▶
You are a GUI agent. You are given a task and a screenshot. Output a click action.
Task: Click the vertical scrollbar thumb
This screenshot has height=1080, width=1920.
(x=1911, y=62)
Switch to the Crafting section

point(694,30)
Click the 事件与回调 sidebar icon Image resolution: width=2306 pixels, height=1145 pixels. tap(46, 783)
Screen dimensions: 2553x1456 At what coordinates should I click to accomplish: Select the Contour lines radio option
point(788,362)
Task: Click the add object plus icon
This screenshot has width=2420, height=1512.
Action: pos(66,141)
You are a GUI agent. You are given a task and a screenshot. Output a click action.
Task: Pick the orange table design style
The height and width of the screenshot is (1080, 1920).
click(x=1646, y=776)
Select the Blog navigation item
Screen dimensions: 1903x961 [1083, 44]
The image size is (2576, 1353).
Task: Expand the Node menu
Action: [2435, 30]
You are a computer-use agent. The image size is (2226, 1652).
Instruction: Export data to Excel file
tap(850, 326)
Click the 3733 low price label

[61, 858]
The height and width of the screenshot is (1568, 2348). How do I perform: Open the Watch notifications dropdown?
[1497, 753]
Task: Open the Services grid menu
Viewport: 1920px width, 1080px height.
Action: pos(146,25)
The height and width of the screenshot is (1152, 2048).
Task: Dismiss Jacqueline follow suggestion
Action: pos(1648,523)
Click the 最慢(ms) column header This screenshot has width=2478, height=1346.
◀
Exercise brief
When a line in the material above includes "icon", report that line by copying it.

Answer to this task
Click the 事件与回调 sidebar icon Image resolution: width=2306 pixels, height=1145 pixels. tap(46, 783)
Task: Click the add object plus icon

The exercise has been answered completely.